Divergent synthesis of dendrimer-like pH-responsive macromolecules through a combination of ATRP and ROP for controlled release of anti-cancer drug.

Abstract

This work is focused on the synthesis and controlled drug release behavior of 8-arm and 12-arm amphiphilic pH-responsive dendrimer-like block copolymers. To study the role of architecture and the number of arms at the critical micelle concentration (CMC) value, differential scanning calorimetry (DSC), micelle size and in vitro controlled release of drug, we investigated a series of 8-arm and 12-arm block copolymers. The poly(acrylic acid) (PAA)-carrying dendrimer-like block copolymers were synthesized in two main steps. First, a second-generation dendrimer-like poly(ε-caprolactone) (PCL) was obtained by ring-opening polymerization (ROP) of ε-caprolactone (CL) from a bis and tris-hydroxylated core. For this goal, a conventional selective AB2-type branching agent for the PCL chain ends was designed: the latter includes a carboxyl (A) group for its attachment to the PCL arm ends and two geminal hydroxyls (B2) for the reiteration of the PCL growth as second generation using ROP. Subsequently, the hydroxyl-end groups quantitatively converted into bromoester groups as atom transfer radical polymerization (ATRP) initiating sites.
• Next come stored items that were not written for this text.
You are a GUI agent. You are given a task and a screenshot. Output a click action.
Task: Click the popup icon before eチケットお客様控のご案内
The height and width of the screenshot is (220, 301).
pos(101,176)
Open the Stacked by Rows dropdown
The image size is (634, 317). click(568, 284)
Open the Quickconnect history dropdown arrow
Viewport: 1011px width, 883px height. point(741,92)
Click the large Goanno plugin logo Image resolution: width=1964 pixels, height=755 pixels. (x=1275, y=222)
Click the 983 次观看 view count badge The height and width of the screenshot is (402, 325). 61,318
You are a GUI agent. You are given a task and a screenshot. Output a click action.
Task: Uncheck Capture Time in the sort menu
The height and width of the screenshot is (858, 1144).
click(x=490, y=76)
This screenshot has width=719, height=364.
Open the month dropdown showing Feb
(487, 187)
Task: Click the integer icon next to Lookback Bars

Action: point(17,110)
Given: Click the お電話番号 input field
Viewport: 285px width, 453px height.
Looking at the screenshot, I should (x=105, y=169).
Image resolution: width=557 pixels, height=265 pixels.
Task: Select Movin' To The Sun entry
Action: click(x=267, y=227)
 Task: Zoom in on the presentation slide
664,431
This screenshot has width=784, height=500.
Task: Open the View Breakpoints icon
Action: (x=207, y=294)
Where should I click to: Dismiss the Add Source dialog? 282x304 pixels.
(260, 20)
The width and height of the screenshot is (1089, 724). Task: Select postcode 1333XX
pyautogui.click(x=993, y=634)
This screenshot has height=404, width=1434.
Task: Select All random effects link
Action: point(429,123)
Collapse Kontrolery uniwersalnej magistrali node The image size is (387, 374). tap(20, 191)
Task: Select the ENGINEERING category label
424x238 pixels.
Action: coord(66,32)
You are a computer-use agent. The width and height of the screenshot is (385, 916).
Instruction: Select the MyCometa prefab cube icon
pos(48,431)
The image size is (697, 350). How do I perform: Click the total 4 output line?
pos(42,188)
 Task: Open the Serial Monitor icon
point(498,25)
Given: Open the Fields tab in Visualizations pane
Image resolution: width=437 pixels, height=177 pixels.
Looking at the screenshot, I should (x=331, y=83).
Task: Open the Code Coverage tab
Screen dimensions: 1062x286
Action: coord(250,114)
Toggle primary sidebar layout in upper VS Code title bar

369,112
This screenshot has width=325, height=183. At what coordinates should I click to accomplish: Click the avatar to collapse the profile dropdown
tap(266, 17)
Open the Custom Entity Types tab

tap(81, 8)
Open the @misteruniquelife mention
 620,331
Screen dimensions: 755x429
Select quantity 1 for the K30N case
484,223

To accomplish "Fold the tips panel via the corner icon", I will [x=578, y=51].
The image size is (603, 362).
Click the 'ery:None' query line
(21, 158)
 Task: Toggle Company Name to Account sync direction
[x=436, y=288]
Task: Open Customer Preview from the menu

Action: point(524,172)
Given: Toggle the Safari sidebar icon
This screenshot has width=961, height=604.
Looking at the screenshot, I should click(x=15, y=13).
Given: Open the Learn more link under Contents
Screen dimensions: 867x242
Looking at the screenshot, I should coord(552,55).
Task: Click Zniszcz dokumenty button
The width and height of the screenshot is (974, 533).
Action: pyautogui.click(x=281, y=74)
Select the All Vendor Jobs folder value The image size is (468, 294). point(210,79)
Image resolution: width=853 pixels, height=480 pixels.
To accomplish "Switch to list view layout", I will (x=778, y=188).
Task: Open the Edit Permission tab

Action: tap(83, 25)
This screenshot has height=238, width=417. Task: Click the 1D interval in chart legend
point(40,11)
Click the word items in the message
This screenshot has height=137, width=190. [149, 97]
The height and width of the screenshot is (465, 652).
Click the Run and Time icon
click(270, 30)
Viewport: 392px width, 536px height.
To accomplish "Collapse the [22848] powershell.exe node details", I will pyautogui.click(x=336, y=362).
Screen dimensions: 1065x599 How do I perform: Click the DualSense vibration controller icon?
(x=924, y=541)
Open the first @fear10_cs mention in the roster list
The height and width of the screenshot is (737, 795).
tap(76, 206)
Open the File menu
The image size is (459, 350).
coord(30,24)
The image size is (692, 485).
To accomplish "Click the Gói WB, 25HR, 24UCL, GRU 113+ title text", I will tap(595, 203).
The second step is the ATRP which thus served to grow poly(tBA) chains. After the hydrolysis of the t-butyl ester groups, amphiphilic, pH-responsive dendrimer-like block copolymers were obtained. Transmission electron microscopy (TEM) and dynamic light scattering (DLS) demonstrated that the micelles exhibit a spherical shape with a size range of 43-64 nm in diameter. As a model drug, quercetin was loaded into the obtained 2G3(PAA)8 and 3G3(PAA)12 micelles via a dialysis method for in vitro release studies and their response to pH variation was investigated. The in vitro cytotoxicity evaluation of the polymers clearly showed that both compounds are safe in a wide range of concentrations (several times above the CMC value).